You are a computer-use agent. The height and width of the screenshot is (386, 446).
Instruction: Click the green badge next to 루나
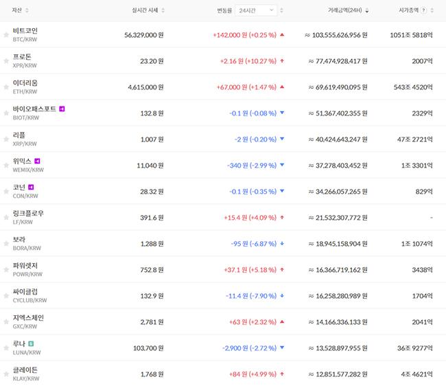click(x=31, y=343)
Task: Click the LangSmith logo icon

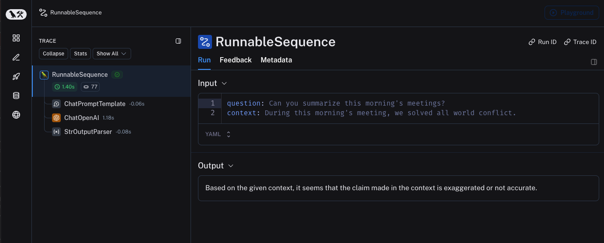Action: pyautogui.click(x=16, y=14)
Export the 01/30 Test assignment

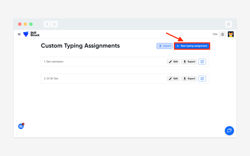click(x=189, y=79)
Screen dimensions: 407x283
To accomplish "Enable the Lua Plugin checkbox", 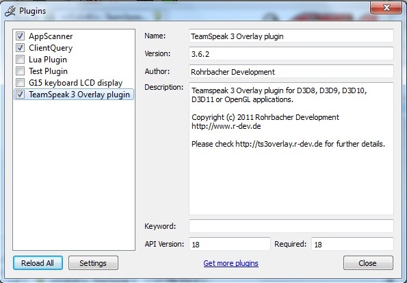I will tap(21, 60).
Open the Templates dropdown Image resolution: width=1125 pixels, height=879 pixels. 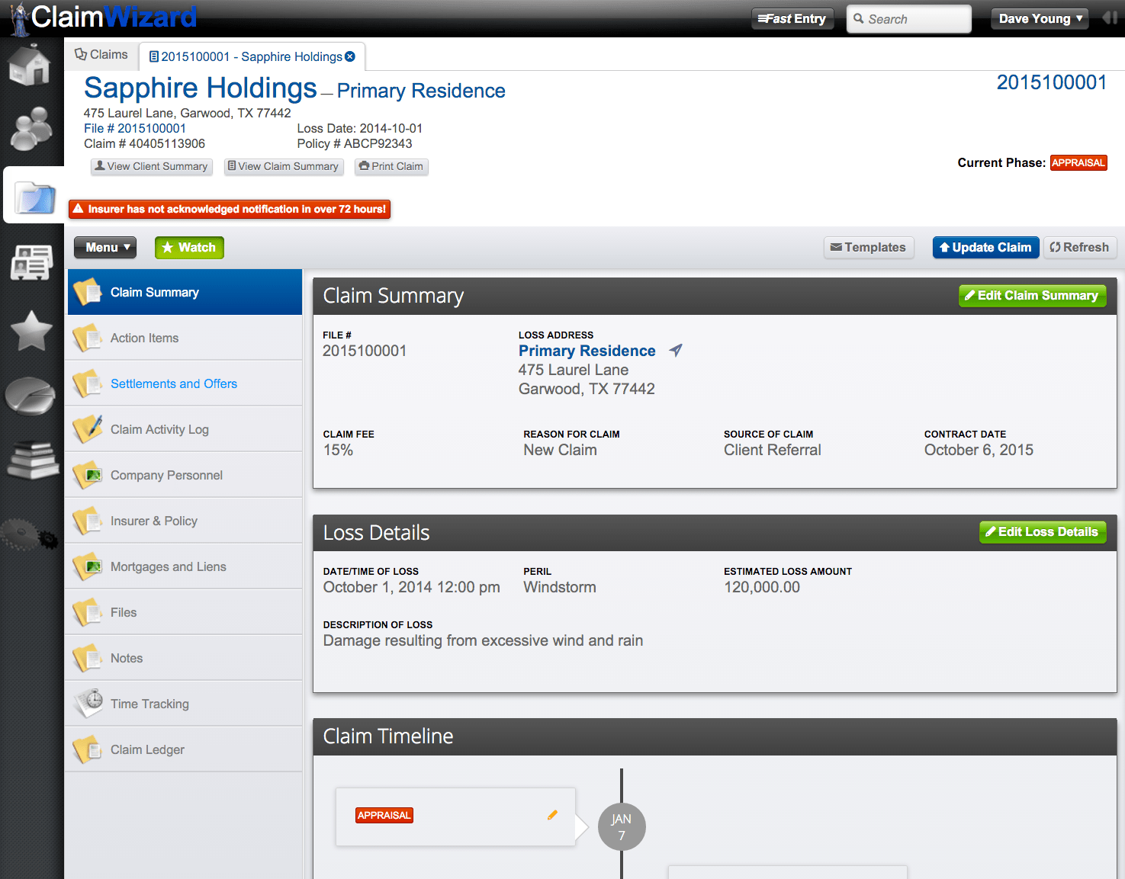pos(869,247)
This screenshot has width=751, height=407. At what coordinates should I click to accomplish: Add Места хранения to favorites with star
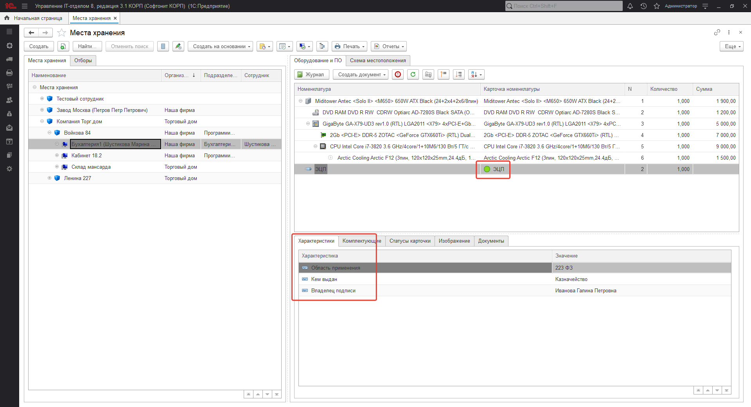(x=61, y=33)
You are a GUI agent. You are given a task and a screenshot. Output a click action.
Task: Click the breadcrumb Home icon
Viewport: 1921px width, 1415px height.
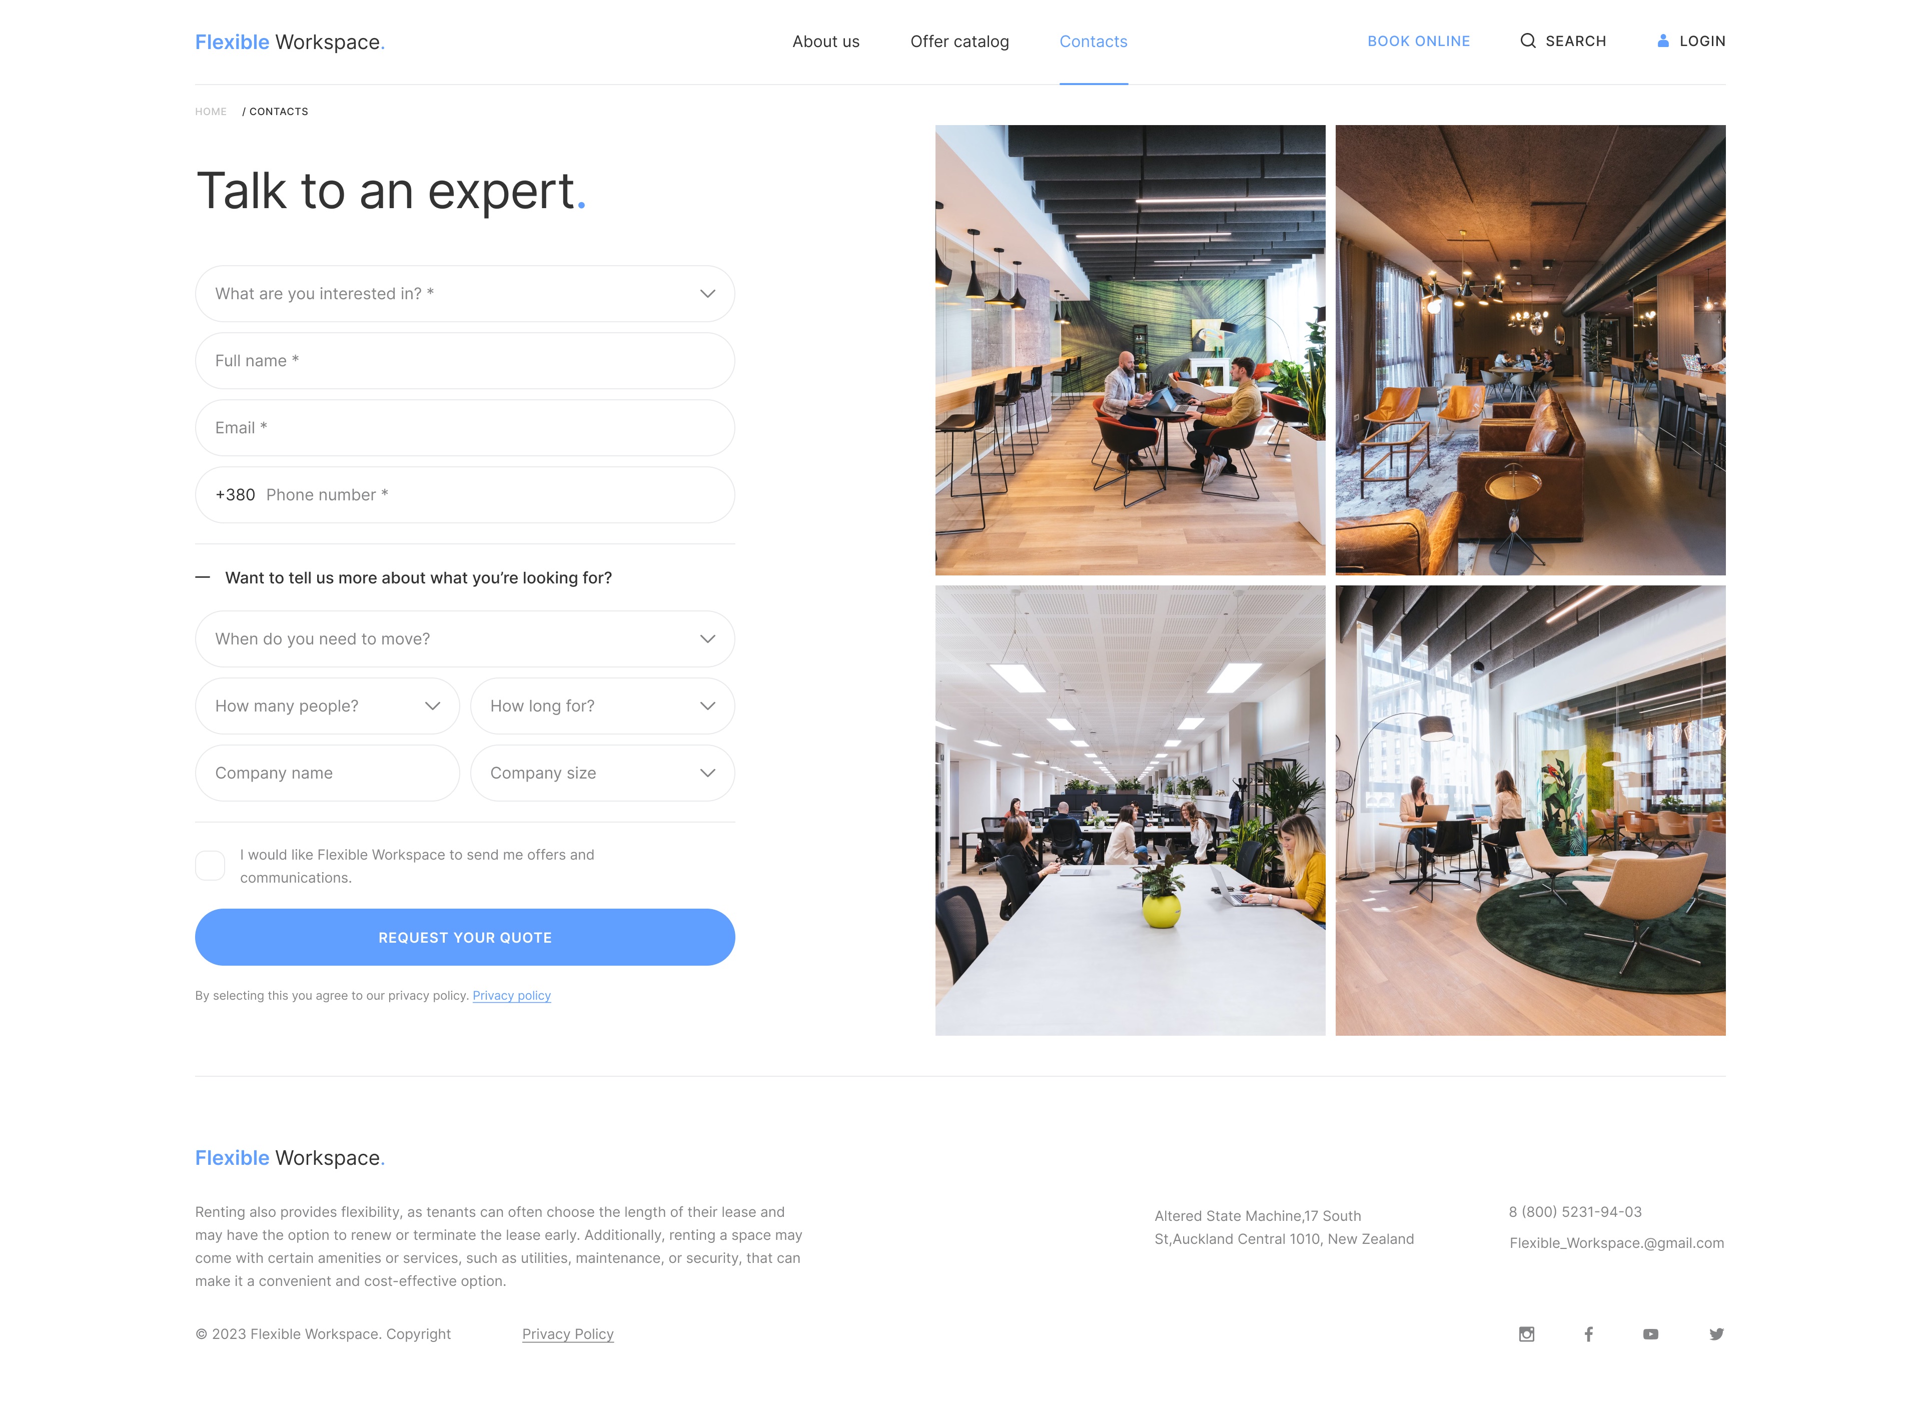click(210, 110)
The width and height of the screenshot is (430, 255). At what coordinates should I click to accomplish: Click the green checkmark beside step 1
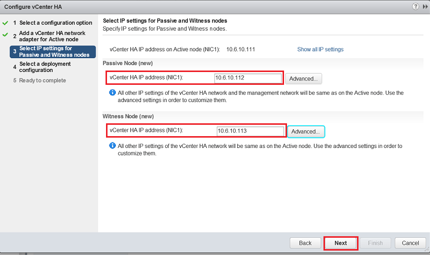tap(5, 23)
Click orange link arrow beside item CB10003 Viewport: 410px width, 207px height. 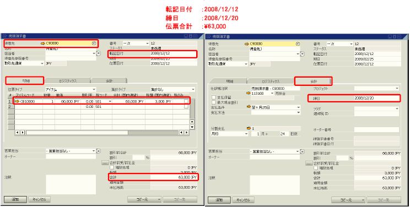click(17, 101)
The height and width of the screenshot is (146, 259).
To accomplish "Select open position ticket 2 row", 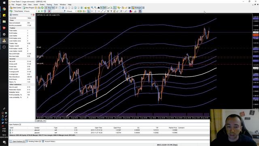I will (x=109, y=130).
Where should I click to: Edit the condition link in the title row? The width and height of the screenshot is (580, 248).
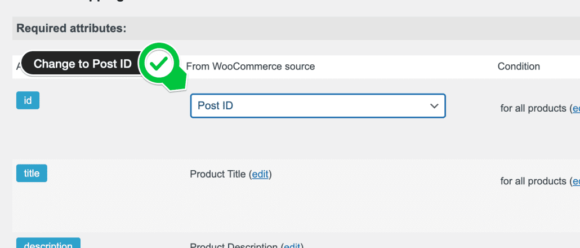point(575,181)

------------

TASK STATEMENT: Wherever a line of the listing above contains the string "agent", copy that line.

TASK RESPONSE:
You are a computer-use agent. The height and width of the screenshot is (386, 446).
You are a GUI agent. You are given a task and a screenshot. Output a click action.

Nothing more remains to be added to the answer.